Records from a dataset:
::::::::::

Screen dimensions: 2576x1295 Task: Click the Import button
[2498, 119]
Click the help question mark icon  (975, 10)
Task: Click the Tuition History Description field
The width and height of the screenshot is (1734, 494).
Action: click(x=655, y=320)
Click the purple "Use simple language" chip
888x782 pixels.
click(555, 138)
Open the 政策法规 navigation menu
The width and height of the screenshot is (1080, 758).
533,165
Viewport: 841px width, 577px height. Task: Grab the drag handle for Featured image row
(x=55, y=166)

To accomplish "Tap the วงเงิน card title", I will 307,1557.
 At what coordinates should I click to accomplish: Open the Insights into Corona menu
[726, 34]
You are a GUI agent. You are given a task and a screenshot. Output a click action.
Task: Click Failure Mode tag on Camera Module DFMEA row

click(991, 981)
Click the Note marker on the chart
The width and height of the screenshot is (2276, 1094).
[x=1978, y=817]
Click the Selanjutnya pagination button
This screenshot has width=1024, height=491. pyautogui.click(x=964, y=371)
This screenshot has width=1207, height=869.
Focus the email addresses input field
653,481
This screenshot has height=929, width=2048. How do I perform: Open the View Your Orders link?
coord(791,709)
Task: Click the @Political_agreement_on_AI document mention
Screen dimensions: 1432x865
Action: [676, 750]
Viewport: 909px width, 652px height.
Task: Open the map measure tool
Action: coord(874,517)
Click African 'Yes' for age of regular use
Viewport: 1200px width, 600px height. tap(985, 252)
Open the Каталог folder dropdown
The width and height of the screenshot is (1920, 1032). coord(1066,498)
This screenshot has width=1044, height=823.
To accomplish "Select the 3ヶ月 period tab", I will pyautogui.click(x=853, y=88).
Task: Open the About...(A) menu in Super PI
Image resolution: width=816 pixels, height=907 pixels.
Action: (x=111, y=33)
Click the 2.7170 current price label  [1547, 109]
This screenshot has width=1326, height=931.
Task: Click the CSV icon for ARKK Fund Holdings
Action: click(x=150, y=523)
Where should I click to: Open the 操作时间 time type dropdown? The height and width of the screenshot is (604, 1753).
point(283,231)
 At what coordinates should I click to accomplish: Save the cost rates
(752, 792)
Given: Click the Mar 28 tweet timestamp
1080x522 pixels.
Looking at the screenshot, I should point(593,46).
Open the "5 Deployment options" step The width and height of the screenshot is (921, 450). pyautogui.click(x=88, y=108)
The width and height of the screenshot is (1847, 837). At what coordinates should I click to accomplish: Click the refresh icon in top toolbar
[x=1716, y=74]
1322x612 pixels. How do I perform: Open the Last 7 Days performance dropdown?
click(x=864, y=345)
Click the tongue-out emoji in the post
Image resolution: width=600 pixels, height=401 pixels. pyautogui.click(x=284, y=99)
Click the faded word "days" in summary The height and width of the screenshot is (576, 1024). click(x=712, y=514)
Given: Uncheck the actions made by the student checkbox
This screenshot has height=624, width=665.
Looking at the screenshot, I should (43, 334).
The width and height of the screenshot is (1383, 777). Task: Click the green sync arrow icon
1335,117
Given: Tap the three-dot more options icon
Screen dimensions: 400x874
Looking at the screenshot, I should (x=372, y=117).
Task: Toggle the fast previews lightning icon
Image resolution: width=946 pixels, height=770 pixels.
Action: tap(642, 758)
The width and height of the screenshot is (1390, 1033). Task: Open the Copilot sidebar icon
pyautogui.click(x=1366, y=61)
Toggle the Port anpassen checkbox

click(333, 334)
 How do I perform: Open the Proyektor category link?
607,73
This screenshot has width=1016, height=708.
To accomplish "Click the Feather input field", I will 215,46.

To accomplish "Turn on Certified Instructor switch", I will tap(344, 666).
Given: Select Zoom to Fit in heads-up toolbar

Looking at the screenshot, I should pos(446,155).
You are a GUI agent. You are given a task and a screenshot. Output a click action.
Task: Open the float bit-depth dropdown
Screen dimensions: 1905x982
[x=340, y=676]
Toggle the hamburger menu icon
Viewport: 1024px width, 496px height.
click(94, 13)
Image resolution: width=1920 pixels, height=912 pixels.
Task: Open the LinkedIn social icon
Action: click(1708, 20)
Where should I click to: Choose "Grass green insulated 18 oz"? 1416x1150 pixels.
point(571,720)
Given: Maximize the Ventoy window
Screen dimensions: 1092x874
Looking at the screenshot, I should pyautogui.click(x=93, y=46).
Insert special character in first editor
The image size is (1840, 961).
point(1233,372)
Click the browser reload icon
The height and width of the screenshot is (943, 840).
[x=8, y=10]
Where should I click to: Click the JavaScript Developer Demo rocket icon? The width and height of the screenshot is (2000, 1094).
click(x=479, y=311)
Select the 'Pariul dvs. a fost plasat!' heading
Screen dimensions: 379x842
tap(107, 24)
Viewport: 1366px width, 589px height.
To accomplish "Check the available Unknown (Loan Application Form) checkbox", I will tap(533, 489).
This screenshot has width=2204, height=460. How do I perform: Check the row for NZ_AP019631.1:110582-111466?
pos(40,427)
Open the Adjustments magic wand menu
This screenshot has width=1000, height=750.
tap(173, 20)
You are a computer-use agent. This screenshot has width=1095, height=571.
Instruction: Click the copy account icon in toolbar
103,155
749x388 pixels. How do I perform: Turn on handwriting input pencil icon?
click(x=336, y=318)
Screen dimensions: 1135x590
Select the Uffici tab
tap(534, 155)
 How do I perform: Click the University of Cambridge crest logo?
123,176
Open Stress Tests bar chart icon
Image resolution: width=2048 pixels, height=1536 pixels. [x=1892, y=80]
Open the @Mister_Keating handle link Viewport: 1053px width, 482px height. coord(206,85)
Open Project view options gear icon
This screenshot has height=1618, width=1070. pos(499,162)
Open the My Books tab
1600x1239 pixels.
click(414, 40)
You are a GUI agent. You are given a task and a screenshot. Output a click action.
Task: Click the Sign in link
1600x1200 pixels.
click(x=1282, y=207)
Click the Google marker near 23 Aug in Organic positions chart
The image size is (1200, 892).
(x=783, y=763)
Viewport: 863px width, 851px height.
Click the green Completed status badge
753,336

::::::::::

Go to the line with "Click the purple" in the entries above and repeat every line from there through the line with "450). pyautogui.click(x=88, y=108)", exactly and with no other text.

Click the purple "Use simple language" chip
888x782 pixels.
click(555, 138)
Open the 政策法规 navigation menu
The width and height of the screenshot is (1080, 758).
533,165
Viewport: 841px width, 577px height. Task: Grab the drag handle for Featured image row
(x=55, y=166)

To accomplish "Tap the วงเงิน card title", I will 307,1557.
 At what coordinates should I click to accomplish: Open the Insights into Corona menu
[726, 34]
You are a GUI agent. You are given a task and a screenshot. Output a click action.
Task: Click Failure Mode tag on Camera Module DFMEA row

click(991, 981)
Click the Note marker on the chart
The width and height of the screenshot is (2276, 1094).
[x=1978, y=817]
Click the Selanjutnya pagination button
This screenshot has width=1024, height=491. pyautogui.click(x=964, y=371)
This screenshot has width=1207, height=869.
Focus the email addresses input field
653,481
This screenshot has height=929, width=2048. How do I perform: Open the View Your Orders link?
coord(791,709)
Task: Click the @Political_agreement_on_AI document mention
Screen dimensions: 1432x865
Action: [676, 750]
Viewport: 909px width, 652px height.
Task: Open the map measure tool
Action: coord(874,517)
Click African 'Yes' for age of regular use
Viewport: 1200px width, 600px height. tap(985, 252)
Open the Каталог folder dropdown
The width and height of the screenshot is (1920, 1032). coord(1066,498)
This screenshot has width=1044, height=823.
To accomplish "Select the 3ヶ月 period tab", I will pyautogui.click(x=853, y=88).
Task: Open the About...(A) menu in Super PI
Image resolution: width=816 pixels, height=907 pixels.
Action: (x=111, y=33)
Click the 2.7170 current price label  [1547, 109]
This screenshot has width=1326, height=931.
Task: Click the CSV icon for ARKK Fund Holdings
Action: click(x=150, y=523)
Where should I click to: Open the 操作时间 time type dropdown? The height and width of the screenshot is (604, 1753).
point(283,231)
 At what coordinates should I click to accomplish: Save the cost rates
(752, 792)
Given: Click the Mar 28 tweet timestamp
1080x522 pixels.
Looking at the screenshot, I should point(593,46).
Open the "5 Deployment options" step The width and height of the screenshot is (921, 450). pyautogui.click(x=88, y=108)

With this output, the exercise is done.